Progress was made on deep water foundation analysis, including the development of advanced modelling techniques and enhancements of current design standards which, for example, become very important for floating designs. With the improved intelligence of wind turbines, wind farms are operated more and more as power plants, providing services to the electricity system, such as flexibility and controllability of active and reactive power, frequency and voltage, fault-ride-through or black start capabilities (WP9). Those capabilities will allow for substantially increased penetration of wind power in the grid in the near future. The future large offshore wind farms, far from shore, will be connected via HVDC VSC, forming the backbone of an integrated European offshore grid, and supporting the emergence of a single electricity market.

It will be challenging for the wind energy sector to attract and train the required number of engineers, postgraduates and PhD students to fulfil its needs. UpWind focused on training and education (WP1A3), and developed free of charge advanced training modules on wind energy, including the latest innovations in the field. This content is distributed through the REnKnow database.

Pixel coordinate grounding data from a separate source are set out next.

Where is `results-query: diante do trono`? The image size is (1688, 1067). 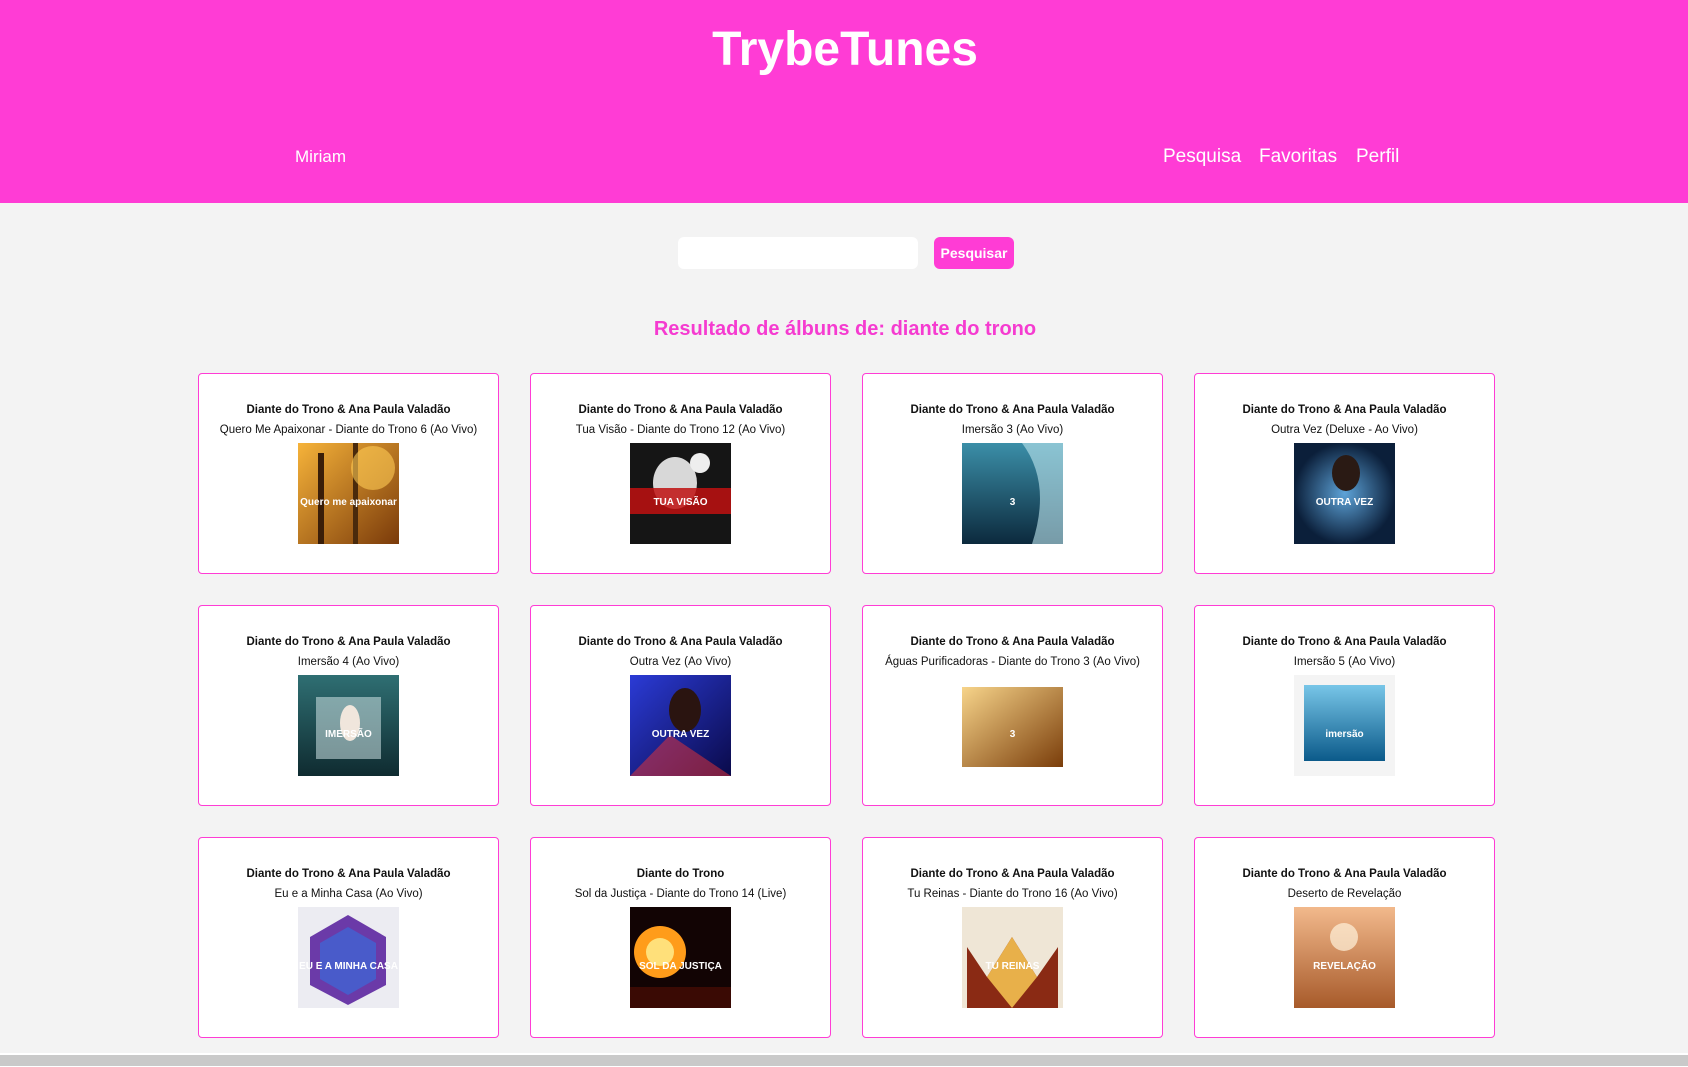
results-query: diante do trono is located at coordinates (964, 329).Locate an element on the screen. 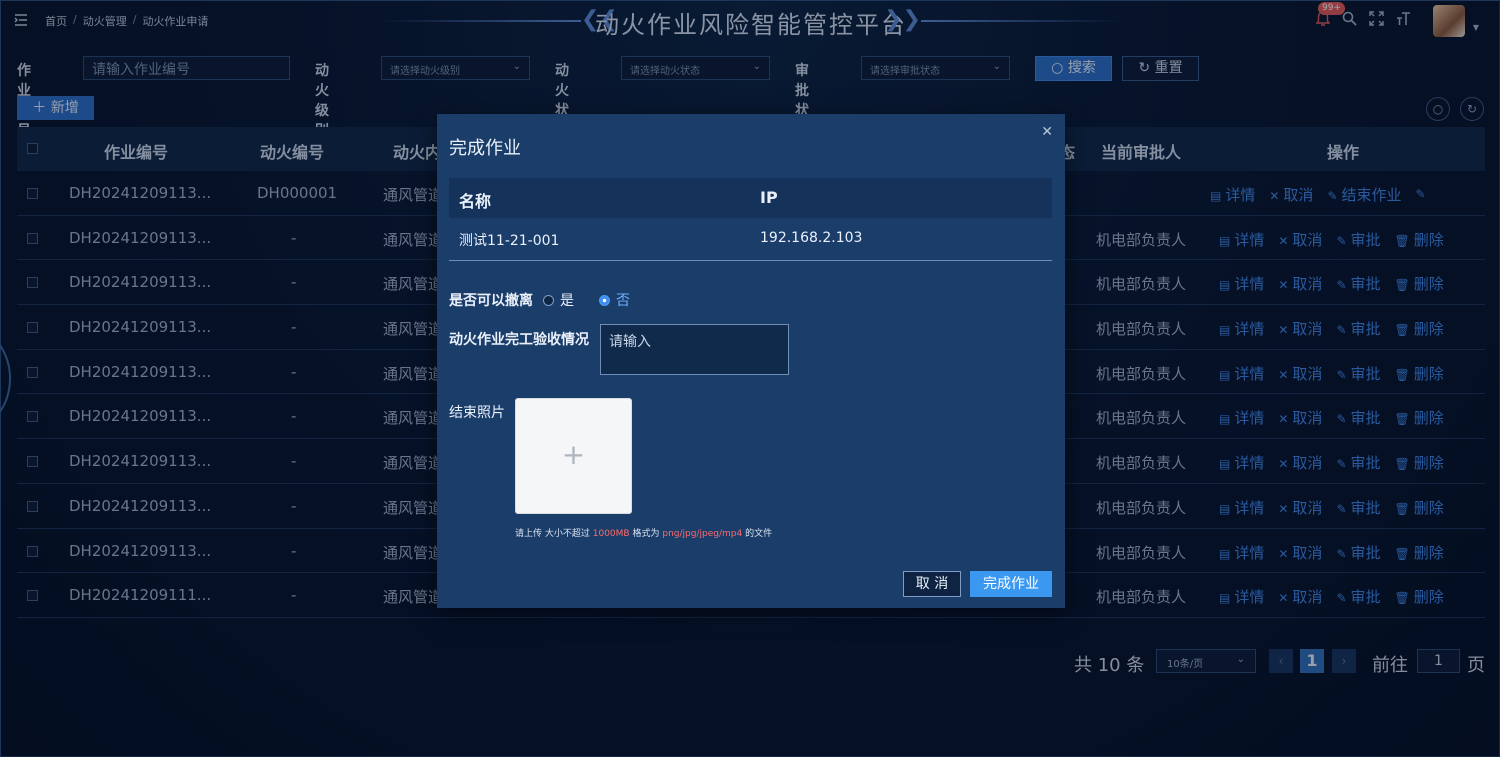  device-col-name: 名称 is located at coordinates (476, 202).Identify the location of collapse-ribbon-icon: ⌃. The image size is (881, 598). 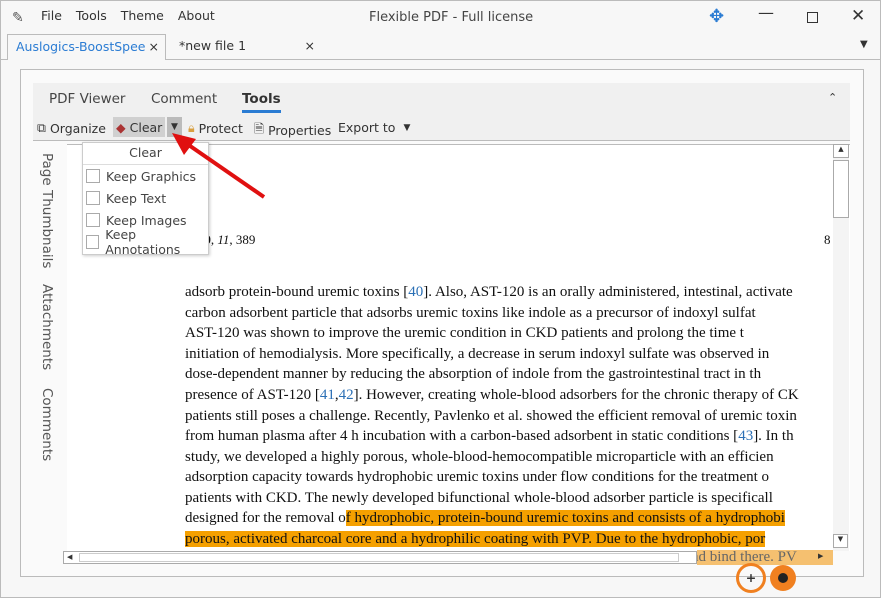
(832, 98).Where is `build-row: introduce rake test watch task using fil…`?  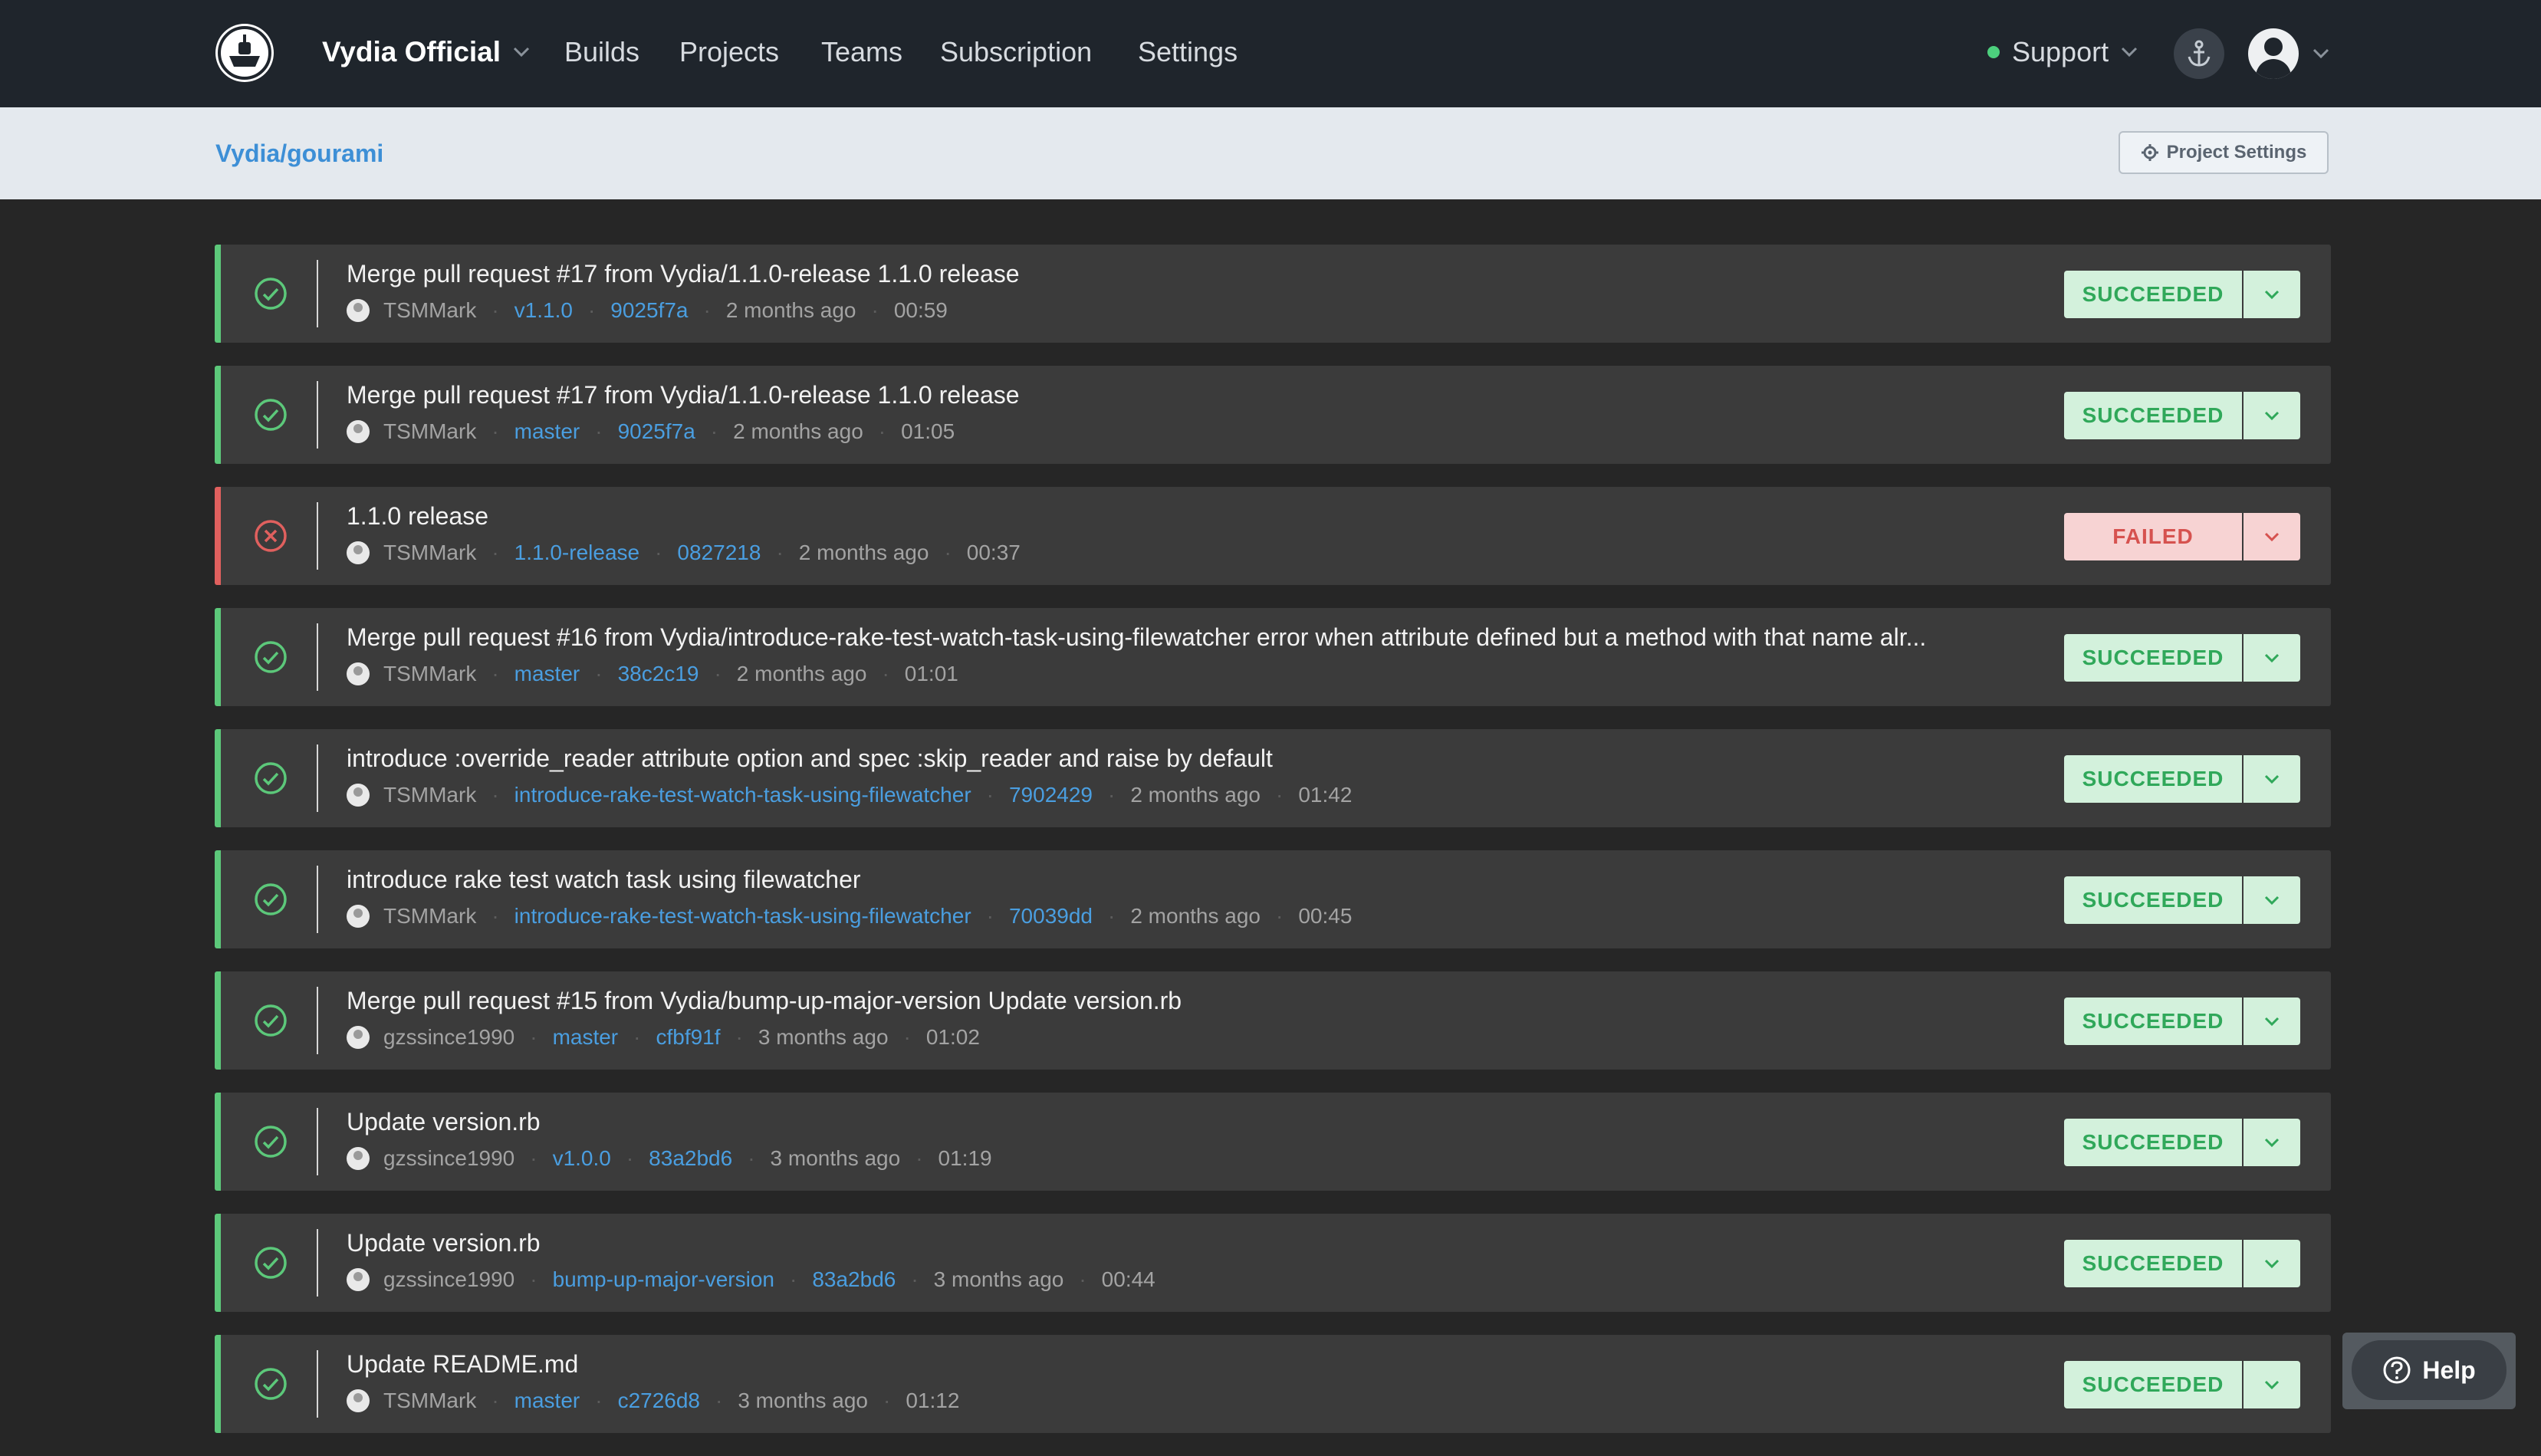 build-row: introduce rake test watch task using fil… is located at coordinates (1273, 899).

A cost model was developed in order to isolate and study the dimensioning cost parameters of this upscaled wind turbine. However, as an optimal design should account for the external design constraints, an innovative design approach was developed that includes both technical and non-technical disciplines within the same framework. In this framework, manufacturing, transport, installation and O&M procedures become design parameters rather than constraints, enabling the system as a whole to be optimised at a design stage. Finally, a large potential for cost optimisation lies in the design safety levels.

A probabilistic design of structural wind turbine components can be used to design components directly, thereby ensuring the design is more uniform and economic than that obtained by traditional design using standards such as the IEC 61400 series. The challenge is to efficiently update the design standards and to promote the use of an integrated design approach. This will ensure consistency between the advanced models and strengthen their integration into wind energy technology, improve the test methods and design concepts developed in UpWind and, in turn, provide a consistent scientific background for standards and design tools.

This design approach comprises four parts: providing a reference wind turbine for ease of communication between the work packages and integration and benchmarking of their findings; developing cost models for upscaling to very large wind turbines (20 MW) – in co-operation with the upscaling work package; development and definition of an integral design method; and development of (pre)standards for the application of the integral design approach, including interfaces, data needs guidelines and proposals for a formal international standardisation process.